WHAT THE TASK ASKS: Identify each line in the listing below that contains the string "field", and copy every such line in full.

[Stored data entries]
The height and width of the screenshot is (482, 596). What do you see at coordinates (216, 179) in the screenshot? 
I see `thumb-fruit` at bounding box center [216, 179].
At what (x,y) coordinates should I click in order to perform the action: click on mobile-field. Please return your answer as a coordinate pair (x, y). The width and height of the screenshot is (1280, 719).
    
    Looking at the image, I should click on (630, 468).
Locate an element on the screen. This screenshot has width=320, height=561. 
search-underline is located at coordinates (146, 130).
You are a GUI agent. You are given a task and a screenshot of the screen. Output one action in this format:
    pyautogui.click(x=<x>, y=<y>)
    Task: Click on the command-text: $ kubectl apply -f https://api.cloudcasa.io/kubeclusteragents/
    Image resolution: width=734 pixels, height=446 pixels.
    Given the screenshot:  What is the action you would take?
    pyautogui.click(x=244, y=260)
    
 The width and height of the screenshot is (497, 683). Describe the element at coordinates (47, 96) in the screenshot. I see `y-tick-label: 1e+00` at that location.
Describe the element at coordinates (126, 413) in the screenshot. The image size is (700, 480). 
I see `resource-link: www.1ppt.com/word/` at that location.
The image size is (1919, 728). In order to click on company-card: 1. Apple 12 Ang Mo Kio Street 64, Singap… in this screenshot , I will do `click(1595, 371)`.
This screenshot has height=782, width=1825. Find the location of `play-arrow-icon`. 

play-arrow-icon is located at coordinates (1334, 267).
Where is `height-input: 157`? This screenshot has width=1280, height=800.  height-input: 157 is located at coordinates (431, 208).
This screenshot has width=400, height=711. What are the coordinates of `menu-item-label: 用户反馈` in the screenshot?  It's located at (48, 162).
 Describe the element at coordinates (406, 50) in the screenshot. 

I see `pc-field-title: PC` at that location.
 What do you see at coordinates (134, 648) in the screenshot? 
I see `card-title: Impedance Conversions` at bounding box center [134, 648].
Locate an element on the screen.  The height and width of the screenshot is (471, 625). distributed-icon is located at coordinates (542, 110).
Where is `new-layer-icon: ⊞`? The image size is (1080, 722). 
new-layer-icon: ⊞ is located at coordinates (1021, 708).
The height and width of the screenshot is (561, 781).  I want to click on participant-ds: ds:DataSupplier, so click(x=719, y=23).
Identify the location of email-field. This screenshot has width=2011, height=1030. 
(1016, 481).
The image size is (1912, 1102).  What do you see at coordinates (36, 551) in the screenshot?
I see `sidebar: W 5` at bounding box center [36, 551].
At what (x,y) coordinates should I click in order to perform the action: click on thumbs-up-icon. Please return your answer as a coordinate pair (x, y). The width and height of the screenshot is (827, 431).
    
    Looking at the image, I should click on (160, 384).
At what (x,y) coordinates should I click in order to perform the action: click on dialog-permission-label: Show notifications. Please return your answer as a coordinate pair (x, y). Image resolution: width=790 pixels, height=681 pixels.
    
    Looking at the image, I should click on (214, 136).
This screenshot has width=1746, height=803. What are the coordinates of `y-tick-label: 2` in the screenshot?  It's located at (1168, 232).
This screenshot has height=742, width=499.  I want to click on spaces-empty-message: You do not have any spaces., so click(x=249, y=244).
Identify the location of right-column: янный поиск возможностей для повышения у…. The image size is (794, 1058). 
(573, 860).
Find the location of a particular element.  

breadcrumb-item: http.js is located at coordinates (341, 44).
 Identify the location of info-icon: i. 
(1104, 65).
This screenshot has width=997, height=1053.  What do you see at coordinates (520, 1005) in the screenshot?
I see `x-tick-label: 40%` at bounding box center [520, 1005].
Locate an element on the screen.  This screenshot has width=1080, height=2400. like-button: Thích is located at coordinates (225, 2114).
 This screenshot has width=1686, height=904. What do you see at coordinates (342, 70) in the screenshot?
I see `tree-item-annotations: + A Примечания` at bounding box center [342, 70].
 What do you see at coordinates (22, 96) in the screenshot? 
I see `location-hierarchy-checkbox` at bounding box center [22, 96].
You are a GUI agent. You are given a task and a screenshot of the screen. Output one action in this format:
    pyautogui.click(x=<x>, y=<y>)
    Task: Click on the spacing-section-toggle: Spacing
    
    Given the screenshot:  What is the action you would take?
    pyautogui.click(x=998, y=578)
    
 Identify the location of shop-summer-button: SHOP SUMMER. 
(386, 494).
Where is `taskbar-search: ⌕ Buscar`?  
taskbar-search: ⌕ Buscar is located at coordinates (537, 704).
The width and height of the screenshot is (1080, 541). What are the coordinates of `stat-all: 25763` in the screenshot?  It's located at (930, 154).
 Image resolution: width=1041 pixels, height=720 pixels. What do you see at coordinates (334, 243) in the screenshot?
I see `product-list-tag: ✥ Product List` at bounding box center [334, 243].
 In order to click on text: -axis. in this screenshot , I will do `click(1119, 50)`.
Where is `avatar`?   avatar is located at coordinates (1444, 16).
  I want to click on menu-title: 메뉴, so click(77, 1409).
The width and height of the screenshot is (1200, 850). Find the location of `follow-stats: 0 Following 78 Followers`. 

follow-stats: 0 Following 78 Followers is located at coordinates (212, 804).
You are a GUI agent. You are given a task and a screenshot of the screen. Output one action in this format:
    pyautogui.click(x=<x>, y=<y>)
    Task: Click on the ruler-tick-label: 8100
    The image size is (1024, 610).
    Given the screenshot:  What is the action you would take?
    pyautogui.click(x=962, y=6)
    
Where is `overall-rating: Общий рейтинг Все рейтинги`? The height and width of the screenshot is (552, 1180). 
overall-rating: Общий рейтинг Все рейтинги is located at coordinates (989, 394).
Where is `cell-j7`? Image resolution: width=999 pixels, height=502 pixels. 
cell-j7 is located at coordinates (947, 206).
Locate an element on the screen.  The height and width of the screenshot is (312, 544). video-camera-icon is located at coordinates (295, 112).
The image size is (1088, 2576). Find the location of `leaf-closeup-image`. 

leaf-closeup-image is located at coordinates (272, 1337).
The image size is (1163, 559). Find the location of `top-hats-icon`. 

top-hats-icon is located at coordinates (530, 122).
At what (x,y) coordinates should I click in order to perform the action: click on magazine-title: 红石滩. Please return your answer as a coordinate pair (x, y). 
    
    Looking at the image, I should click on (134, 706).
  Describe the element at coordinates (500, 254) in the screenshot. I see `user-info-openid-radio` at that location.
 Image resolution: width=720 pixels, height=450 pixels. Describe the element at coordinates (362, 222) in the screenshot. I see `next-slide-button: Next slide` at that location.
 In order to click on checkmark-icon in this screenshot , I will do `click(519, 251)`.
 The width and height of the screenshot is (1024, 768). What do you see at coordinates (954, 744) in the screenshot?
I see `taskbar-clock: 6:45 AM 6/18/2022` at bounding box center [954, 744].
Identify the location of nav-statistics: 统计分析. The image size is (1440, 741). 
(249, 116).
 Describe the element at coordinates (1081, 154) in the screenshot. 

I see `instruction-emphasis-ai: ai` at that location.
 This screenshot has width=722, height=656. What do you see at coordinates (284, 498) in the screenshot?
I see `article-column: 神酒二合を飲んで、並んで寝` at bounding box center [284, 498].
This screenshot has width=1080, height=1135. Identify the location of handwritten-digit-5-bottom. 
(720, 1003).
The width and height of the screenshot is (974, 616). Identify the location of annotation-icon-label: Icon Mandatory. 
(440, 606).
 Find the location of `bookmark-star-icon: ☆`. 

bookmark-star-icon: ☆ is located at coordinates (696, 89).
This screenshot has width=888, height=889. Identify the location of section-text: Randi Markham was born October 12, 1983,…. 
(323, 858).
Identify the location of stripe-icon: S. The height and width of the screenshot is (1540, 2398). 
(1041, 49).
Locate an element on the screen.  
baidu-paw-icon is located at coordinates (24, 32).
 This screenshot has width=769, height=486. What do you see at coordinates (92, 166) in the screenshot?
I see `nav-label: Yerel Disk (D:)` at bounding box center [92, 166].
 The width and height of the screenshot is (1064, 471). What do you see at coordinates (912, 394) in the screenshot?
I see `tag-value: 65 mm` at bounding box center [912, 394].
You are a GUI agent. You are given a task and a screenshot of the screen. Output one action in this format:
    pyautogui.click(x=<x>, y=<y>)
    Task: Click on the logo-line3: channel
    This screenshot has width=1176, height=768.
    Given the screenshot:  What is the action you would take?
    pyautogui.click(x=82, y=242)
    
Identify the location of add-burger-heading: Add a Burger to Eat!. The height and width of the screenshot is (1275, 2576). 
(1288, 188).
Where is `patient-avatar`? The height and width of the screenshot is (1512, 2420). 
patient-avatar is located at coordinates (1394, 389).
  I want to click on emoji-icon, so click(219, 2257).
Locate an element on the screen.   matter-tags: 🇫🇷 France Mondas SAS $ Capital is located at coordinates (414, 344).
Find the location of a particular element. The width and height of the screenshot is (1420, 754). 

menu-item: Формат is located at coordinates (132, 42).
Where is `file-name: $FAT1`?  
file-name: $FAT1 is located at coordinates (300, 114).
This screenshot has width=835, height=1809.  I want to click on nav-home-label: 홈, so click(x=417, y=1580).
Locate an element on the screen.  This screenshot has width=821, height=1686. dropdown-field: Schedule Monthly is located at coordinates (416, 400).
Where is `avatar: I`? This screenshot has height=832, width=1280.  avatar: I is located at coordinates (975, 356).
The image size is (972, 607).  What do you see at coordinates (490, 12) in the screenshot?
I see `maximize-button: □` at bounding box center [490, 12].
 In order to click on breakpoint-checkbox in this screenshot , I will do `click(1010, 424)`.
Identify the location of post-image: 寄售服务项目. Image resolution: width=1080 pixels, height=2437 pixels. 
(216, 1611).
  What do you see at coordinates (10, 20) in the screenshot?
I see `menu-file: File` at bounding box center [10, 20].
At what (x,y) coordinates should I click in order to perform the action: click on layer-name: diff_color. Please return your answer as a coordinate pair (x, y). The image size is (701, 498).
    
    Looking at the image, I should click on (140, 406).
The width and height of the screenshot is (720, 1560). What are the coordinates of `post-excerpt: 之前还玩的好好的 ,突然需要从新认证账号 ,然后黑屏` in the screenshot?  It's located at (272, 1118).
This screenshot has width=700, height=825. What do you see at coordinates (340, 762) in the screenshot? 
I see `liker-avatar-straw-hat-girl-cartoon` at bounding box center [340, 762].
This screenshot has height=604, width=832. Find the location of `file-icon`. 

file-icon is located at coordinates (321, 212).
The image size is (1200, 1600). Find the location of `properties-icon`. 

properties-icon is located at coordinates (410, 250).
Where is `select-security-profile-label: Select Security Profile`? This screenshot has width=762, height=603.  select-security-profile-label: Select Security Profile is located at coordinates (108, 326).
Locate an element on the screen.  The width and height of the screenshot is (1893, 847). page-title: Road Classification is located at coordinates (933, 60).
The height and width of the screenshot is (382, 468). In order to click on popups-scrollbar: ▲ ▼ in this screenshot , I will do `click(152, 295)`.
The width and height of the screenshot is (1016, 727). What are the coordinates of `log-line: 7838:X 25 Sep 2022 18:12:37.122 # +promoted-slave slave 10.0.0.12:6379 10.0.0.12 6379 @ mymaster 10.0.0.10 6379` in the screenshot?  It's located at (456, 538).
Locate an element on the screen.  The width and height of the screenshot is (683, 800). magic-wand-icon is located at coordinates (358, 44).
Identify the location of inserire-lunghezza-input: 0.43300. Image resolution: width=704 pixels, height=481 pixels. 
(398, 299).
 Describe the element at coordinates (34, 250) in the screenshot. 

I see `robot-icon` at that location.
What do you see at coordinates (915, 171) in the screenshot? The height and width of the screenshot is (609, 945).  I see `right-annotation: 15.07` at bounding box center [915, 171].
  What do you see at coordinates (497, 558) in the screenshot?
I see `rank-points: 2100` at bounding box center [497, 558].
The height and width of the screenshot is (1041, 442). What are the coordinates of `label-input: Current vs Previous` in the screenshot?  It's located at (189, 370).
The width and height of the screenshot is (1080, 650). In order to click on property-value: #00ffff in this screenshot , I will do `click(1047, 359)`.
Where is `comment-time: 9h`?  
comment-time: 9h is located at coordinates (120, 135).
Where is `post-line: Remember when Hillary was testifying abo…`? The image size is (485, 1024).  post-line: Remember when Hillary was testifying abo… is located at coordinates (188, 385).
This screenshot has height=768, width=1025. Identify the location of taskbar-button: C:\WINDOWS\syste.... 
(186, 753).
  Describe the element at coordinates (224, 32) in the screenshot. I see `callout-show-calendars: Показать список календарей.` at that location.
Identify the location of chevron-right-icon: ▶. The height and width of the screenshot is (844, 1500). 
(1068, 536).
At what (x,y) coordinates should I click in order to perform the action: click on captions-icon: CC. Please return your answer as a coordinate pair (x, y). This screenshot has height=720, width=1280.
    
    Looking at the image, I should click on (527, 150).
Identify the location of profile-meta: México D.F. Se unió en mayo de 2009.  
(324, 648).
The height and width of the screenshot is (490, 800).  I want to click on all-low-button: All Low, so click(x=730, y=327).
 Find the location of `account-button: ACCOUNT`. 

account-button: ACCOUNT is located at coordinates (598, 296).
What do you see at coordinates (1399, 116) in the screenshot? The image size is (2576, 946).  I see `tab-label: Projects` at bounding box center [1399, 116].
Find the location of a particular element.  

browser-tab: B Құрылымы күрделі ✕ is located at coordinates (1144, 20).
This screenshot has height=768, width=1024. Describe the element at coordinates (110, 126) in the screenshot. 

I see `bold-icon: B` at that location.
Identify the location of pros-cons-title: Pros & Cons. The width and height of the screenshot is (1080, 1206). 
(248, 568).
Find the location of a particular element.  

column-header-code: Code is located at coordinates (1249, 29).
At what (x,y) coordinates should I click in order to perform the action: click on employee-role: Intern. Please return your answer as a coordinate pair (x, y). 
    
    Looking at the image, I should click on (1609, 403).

EXERCISE RESPONSE:
At what (x,y) coordinates should I click in order to perform the action: click on mobile-field. Please return your answer as a coordinate pair (x, y). The width and height of the screenshot is (1280, 719).
I see `pc-field-title: PC` at that location.
Identify the location of email-field. This screenshot has width=2011, height=1030. 
Locate an element on the screen.  This screenshot has width=821, height=1686. dropdown-field: Schedule Monthly is located at coordinates (416, 400).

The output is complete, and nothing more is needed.